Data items
-=-=-=-=-

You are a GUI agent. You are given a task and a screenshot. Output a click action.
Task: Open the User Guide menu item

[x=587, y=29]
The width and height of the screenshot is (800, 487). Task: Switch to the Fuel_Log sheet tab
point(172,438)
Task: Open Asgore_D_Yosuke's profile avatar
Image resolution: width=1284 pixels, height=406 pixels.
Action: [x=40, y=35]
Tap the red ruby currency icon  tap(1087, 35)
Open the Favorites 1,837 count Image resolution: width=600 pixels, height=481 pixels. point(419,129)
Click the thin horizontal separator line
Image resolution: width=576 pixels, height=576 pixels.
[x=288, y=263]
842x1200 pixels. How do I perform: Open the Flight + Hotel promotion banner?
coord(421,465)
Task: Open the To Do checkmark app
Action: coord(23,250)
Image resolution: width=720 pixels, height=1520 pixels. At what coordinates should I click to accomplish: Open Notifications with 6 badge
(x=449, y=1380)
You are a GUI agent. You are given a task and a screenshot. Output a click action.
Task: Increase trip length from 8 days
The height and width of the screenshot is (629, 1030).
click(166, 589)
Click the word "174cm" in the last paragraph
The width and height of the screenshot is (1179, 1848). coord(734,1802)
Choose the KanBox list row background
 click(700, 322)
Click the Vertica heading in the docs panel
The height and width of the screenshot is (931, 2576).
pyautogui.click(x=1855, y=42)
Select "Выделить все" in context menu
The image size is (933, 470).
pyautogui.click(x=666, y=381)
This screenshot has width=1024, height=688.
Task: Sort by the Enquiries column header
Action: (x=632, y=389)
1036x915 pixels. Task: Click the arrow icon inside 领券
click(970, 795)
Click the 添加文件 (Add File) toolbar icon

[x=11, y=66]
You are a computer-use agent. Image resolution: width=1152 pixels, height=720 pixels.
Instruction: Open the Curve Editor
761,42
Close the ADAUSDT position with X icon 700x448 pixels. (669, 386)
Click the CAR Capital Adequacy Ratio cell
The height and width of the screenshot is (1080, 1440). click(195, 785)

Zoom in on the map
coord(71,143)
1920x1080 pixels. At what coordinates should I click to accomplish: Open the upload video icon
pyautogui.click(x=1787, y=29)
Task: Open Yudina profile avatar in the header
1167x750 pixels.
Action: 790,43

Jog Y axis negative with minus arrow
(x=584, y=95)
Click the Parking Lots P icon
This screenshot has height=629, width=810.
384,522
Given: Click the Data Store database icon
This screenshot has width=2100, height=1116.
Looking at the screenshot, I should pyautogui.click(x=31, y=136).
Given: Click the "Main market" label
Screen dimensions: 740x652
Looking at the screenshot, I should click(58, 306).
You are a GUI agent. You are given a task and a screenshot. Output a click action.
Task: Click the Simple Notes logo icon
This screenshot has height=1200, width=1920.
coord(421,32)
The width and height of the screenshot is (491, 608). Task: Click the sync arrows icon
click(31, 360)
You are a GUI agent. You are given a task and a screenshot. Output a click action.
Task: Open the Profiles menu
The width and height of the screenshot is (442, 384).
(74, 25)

-=-=-=-=-

# YOUR OBJECTIVE:
Reproduce all of the rows above character for character.

# TASK RESPONSE:
You are a GUI agent. You are given a task and a screenshot. Output a click action.
Task: Open the User Guide menu item

[x=587, y=29]
The width and height of the screenshot is (800, 487). Task: Switch to the Fuel_Log sheet tab
point(172,438)
Task: Open Asgore_D_Yosuke's profile avatar
Image resolution: width=1284 pixels, height=406 pixels.
Action: [x=40, y=35]
Tap the red ruby currency icon  tap(1087, 35)
Open the Favorites 1,837 count Image resolution: width=600 pixels, height=481 pixels. point(419,129)
Click the thin horizontal separator line
Image resolution: width=576 pixels, height=576 pixels.
[x=288, y=263]
842x1200 pixels. How do I perform: Open the Flight + Hotel promotion banner?
coord(421,465)
Task: Open the To Do checkmark app
Action: coord(23,250)
Image resolution: width=720 pixels, height=1520 pixels. At what coordinates should I click to accomplish: Open Notifications with 6 badge
(x=449, y=1380)
You are a GUI agent. You are given a task and a screenshot. Output a click action.
Task: Increase trip length from 8 days
The height and width of the screenshot is (629, 1030).
click(166, 589)
Click the word "174cm" in the last paragraph
The width and height of the screenshot is (1179, 1848). coord(734,1802)
Choose the KanBox list row background
 click(700, 322)
Click the Vertica heading in the docs panel
The height and width of the screenshot is (931, 2576).
pyautogui.click(x=1855, y=42)
Select "Выделить все" in context menu
The image size is (933, 470).
pyautogui.click(x=666, y=381)
This screenshot has width=1024, height=688.
Task: Sort by the Enquiries column header
Action: (x=632, y=389)
1036x915 pixels. Task: Click the arrow icon inside 领券
click(970, 795)
Click the 添加文件 (Add File) toolbar icon

[x=11, y=66]
You are a computer-use agent. Image resolution: width=1152 pixels, height=720 pixels.
Instruction: Open the Curve Editor
761,42
Close the ADAUSDT position with X icon 700x448 pixels. (669, 386)
Click the CAR Capital Adequacy Ratio cell
The height and width of the screenshot is (1080, 1440). click(195, 785)

Zoom in on the map
coord(71,143)
1920x1080 pixels. At what coordinates should I click to accomplish: Open the upload video icon
pyautogui.click(x=1787, y=29)
Task: Open Yudina profile avatar in the header
1167x750 pixels.
Action: 790,43

Jog Y axis negative with minus arrow
(x=584, y=95)
Click the Parking Lots P icon
This screenshot has height=629, width=810.
384,522
Given: Click the Data Store database icon
This screenshot has width=2100, height=1116.
Looking at the screenshot, I should pyautogui.click(x=31, y=136).
Given: Click the "Main market" label
Screen dimensions: 740x652
Looking at the screenshot, I should click(58, 306).
You are a GUI agent. You are given a task and a screenshot. Output a click action.
Task: Click the Simple Notes logo icon
This screenshot has height=1200, width=1920.
coord(421,32)
The width and height of the screenshot is (491, 608). Task: Click the sync arrows icon
click(31, 360)
You are a GUI agent. You are given a task and a screenshot. Output a click action.
Task: Open the Profiles menu
The width and height of the screenshot is (442, 384).
(74, 25)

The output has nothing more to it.